1 Introduction
Prompt learning (Li and Liang,2021;Gao et al.,2021b;Sanh et al.,2022) is a new paradigm to reformulate
downstream tasks as similar pretraining tasks on pretrained language models (PLMs) with the help of a
textual prompt. Compared with the conventional “pre-train, fine-tuning” paradigm, prompt learning is
particularly useful for few-shot learning, where there is no sufficient training data to fine-tune the whole
pre-trained model. Recently, light-weight but effective prompt learning methods have been developed in
various few-shot learning tasks (Schick and Schütze,2021;Gao et al.,2021b;Shin et al.,2020) in natural
language processing (NLP), such as few-shot sentiment analysis and natural language inference.

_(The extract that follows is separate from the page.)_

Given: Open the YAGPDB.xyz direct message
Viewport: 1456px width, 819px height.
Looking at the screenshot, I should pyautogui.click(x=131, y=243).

With the success of prompt learning in NLP, it is natural to generalize prompt learning to pretrained
vision-language models (PVLMs) (Radford et al.,2021;Kim et al.,2021;Jin et al.,2022b;Zhou et al.,
2022b;Tsimpoukelli et al.,2021;Liang et al.,2022;Sanh et al.,2022) for vision-language tasks. In this work,
we especially focus on exploring few-shot image recognition tasks in the prompt learning paradigm, which
has not been fully explored in the prompt learning research area. The motivation originates from the fact that
PVLMs, such as CLIP (Radford et al.,2021) and ViLT (Kim et al.,2021), are pre-trained with image-text
matching and masked language modeling (MLM) style tasks on images and their aligned descriptions. For
the image recognition task, where class labels have a textual form (e.g. “faces”, “Hummer SUV”), they can
be converted into image-text matching tasks. For example, one simple manual-craft prompt template could
be “a photo of a [CLASS]”, where [CLASS] will be replaced by any candidate category name. The PVLM
matches the query image with all the prompted candidate category names, and chooses the one with the
highest matching score.
Similar to NLP, the essence of prompt learning for PVLM is designing the most appropriate prompts for
the downstream tasks. The latest methods to construct prompts include, i) manual-craft prompts (Petroni
et al.;Jin et al.,2022b), where researchers manually create intuitive templates based on human introspection;
ii) automatically searched prompts (Shin et al.,2020;Zhong et al.,2021;Zhou et al.,2022b), where
researchers search over discrete input token space or continuous embedding space for prompts that elicit
correct predictions in the training set; iii) instance-level prompt learning (Zhou et al.,2022a;Rao et al.,2022;
Jin et al.,2022a), where instead of learning one universal prompt that works for all the input, they learn
instance-level prompts conditional on the given input. Although manually written prompts are interpretable,
they are limited by the manual effort, and might not be optimal for eliciting correct predictions. The automated
approaches overcome the limitations of manual prompts by training a statistical model, but they learn one
universal prompt for each task, which may result in sub-optimal prompts. Instance-level prompt learning
methods learn different prompts conditional on the given inputs, however, they usually need to maintain
a complex neural module mapping the inputs into prompts, which makes them work poorly on few-shot
learning settings.
Meanwhile, besides prompt learning on PVLMs, researchers are also exploring parameter-efficient
fine-tuning methods for few-shot learning, such as linear probing (Tian et al.,2020), Adaptor (Houlsby et al.,
2019), Bitfit (Zaken et al.,2022) and Calibration (Zhao et al.,2021), where they only fine-tune a small set
of parameters of pre-trained models. Those works have demonstrated superior performance when training
samples are not very scarce. Our experimental study, however, show that the accuracy significantly decreases
when
#shots ≤4
as the limited training samples restrict the capability of learning and generalization of
fine-tuning.
There are two considerations when designing an elegant prompt learning method on PVLMs for few-shot
learning. Firstly, the method should be generic and easily adaptable for different architectures, such as
Bi-encoder structure CLIP (Radford et al.,2021) and single encoder ViLT (Kim et al.,2021). Secondly, the
prompt learning method should be lightweight and competitive to or even outperforms parameter-efficient
fine-tuning methods.
2